Publié le 02-07-2026
Menace sur la tomate tunisienne… lien direct avec les fortes chaleurs ?
La campagne de récolte de la tomate destinée à la transformation a démarré dans le gouvernorat de Nabeul, dans un contexte marqué par des indicateurs préliminaires faisant état d’une baisse de la production nationale, estimée à environ 800 000 tonnes, soit un recul d’environ 200 000 tonnes par rapport à la saison précédente.

Dans ce contexte, le secrétaire général de l’union régionale de la tomate destinée à la transformation à Nabeul, Mohamed Ben Hassan, a indiqué que la saison actuelle connaît un démarrage difficile et un rythme lent, en raison de facteurs climatiques ayant perturbé le déroulement de la récolte. Les opérations de cueillette devraient ainsi se faire par étapes espacées, sans pic de production comme lors des saisons précédentes.
Surfaces cultivées et indicateurs de rendement
Il a précisé que les superficies cultivées atteignent environ 4 500 hectares au niveau régional et près de 15 000 hectares à l’échelle nationale. Les premières estimations indiquent par ailleurs que le rendement moyen ne dépassera pas 55 tonnes par hectare, un niveau jugé moyen en raison des conditions climatiques enregistrées durant les mois de mars et avril.
Impact des fortes chaleurs
Mohamed Ben Hassan a souligné que les vagues de chaleur récentes ont eu un impact direct sur les cultures tardives, plantées en avril, tandis que les cultures précoces ont été relativement épargnées et ont affiché des résultats plus stables.
Prix gelé et hausse des coûts de production
Concernant les difficultés structurelles, il a dénoncé le gel du prix de référence de la tomate à 270 millimes le kilogramme depuis plus de quatre ans, alors que les coûts de production augmentent de 30 à 40 % chaque année.
Il a ajouté que ce prix ne couvre plus les dépenses des agriculteurs, malgré les multiples revendications des structures professionnelles appelant à sa révision, restées sans réponse jusqu’à présent.

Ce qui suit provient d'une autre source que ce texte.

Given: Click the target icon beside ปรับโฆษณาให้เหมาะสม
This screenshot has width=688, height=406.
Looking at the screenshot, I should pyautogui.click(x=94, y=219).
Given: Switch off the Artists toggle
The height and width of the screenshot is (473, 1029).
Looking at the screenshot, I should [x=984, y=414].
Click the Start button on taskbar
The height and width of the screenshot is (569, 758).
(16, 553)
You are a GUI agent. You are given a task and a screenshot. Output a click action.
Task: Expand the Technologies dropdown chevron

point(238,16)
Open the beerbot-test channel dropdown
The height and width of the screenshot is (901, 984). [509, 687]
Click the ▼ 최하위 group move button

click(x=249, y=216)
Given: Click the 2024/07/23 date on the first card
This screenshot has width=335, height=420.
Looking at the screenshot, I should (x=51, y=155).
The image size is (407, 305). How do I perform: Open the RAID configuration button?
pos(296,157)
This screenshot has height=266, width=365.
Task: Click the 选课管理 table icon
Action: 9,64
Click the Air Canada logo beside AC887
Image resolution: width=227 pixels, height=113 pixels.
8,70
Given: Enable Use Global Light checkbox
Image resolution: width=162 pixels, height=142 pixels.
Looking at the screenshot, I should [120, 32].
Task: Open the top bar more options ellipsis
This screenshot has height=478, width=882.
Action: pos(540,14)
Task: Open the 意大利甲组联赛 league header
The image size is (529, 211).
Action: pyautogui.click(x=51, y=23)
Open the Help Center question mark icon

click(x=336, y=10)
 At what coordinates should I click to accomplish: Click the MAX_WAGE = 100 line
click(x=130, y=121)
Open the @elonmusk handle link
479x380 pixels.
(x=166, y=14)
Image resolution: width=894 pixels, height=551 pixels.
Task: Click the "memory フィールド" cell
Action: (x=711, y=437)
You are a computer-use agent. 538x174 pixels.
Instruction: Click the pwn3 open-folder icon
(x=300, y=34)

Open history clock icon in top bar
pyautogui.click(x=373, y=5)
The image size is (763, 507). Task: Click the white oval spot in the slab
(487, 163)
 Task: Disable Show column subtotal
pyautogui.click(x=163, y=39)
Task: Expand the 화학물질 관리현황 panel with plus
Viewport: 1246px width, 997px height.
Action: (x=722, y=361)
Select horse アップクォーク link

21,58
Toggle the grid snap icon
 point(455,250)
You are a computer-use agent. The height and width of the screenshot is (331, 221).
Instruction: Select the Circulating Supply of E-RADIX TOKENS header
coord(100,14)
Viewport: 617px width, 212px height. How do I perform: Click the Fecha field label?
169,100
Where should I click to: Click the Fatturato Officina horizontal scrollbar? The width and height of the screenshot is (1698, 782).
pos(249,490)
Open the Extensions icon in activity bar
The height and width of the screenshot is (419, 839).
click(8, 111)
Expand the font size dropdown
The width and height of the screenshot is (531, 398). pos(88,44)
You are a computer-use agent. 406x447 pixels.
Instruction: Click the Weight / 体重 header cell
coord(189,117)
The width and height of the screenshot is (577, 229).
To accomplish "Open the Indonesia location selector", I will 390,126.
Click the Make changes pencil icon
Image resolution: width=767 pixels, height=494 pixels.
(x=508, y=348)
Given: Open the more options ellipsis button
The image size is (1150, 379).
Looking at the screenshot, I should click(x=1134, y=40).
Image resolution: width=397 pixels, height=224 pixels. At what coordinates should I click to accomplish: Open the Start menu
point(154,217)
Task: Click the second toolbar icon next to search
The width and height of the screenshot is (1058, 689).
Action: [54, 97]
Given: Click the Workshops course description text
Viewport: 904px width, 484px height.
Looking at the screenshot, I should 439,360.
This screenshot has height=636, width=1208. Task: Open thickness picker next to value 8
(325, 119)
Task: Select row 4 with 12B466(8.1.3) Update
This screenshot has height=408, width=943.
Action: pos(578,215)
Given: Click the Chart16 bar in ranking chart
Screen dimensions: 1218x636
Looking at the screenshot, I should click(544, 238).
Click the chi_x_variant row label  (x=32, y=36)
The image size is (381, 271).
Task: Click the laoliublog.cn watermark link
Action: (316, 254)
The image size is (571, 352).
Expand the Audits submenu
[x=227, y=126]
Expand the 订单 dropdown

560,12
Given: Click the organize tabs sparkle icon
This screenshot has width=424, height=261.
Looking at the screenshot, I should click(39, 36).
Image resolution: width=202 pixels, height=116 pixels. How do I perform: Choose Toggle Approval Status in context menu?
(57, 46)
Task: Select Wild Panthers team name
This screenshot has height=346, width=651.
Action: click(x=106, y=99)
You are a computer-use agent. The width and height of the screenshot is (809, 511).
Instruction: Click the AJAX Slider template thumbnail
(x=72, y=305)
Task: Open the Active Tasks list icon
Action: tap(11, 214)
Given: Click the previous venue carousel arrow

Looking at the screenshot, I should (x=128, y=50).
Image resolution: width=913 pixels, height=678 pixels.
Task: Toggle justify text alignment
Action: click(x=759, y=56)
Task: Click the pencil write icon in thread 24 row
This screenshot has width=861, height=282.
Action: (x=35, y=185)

Manque de main-d’œuvre et exode des jeunes
Le responsable a également évoqué d’autres difficultés, notamment la pénurie de main-d’œuvre agricole et le désintérêt des jeunes pour le secteur agricole, préférant d’autres activités ou l’émigration à la recherche de meilleures conditions de vie.
Appel à une intervention urgente
Il a enfin appelé les autorités de tutelle à intervenir rapidement pour soutenir le secteur agricole, créer un environnement favorable à la production et garantir la pérennité de la filière, avertissant que la poursuite de cette situation pourrait menacer l’avenir de la filière de la tomate destinée à la transformation en Tunisie.